POST /api/v1/redirect/create

body: {

long_url: string,

short_path?: string,

}

response: {

short_path: string,

}

error: 409, short_path already exists

GET /:short_path

=> 302 temporary redirect to long url

error => 404 not found

note: 302 instead of 301 for better analytics. trade-off higher load

Database design

short_url

short_path: string (primary key)
long_url: string
click_count: int

High-level design

You should identify enough components that are needed to solve the actual problem from end to end.

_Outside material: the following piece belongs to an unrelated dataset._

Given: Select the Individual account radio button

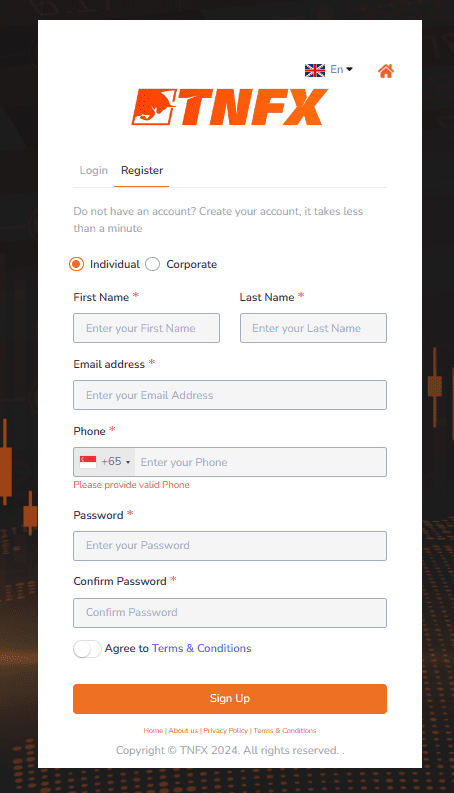Looking at the screenshot, I should (76, 264).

Also remember to draw a block diagram using the diagramming tool to augment your design...

Request flows

create redirect:

POST /api/v1/redirect/create
API Gateway -> LB -> Shorten Service
generate short_path if not provided
write to DB if not exist
success?
reply to user
fail?
error message to user if custom short_path
retry N times if generated short_path, else error message to user

consume redirect

GET /:short_path
AG -> LB -> Redirect Service
aggregate click count

Detailed component design

unique short_url generation:

use lower case + digits for easy typing: 26+10 = base 36
8 chars at base 36 will give about 3T possibilities
3M days at 1M per day
=> low chance of conflict and retries
can ensure uniqueness across nodes by generating from:
8 bits for server id
40 bits for timestamp
16 bits for increment reset every second
=> convert to base 36

scale write speeds:

for better write speeds can partition or shard DB on :short_path
when sharding, we can partition by hash ranges to avoid short_path conflicts across shards

scale read speeds:

read replicas
cache for redirect service

click aggregator:

send click info to durable stream like kafka
worker aggregates clicks for short urls and batch updates click_count in db

Trade offs/Tech choices

postgres for DB, optimized for read vs writes.
key-value store like DynamoDB could've also easily worked
SQL allows transactions or more complex queries for future updates
data is highly structured and app is read-heavy, also suitable for b-tree DB

hash

only lower case. upper case would give base 62 and allow for shorter urls
but only 1 character shorter and much worse UX for user, especially mobile bc random uppercase chars can be tedious to type

Availability >> Consistency for reads

eventual consistency is acceptable for handling redirects
unavailable service would have much worse UX than temporarily stale data

Consistency >> Availability for writes

not acceptable to ignore :short_path conflict
users should have confidence that their :short_path wasn't reused by other users
reads are eventually consistent, which is a good trade-off since it allows higher availability.

Failure scenarios/bottlenecks

write speeds can be a bottle neck
prioritizing availability over consistency, users can get temporarily stale data

Future improvements

can improve write speeds with partitioning
allow editing urls
more advanced analytics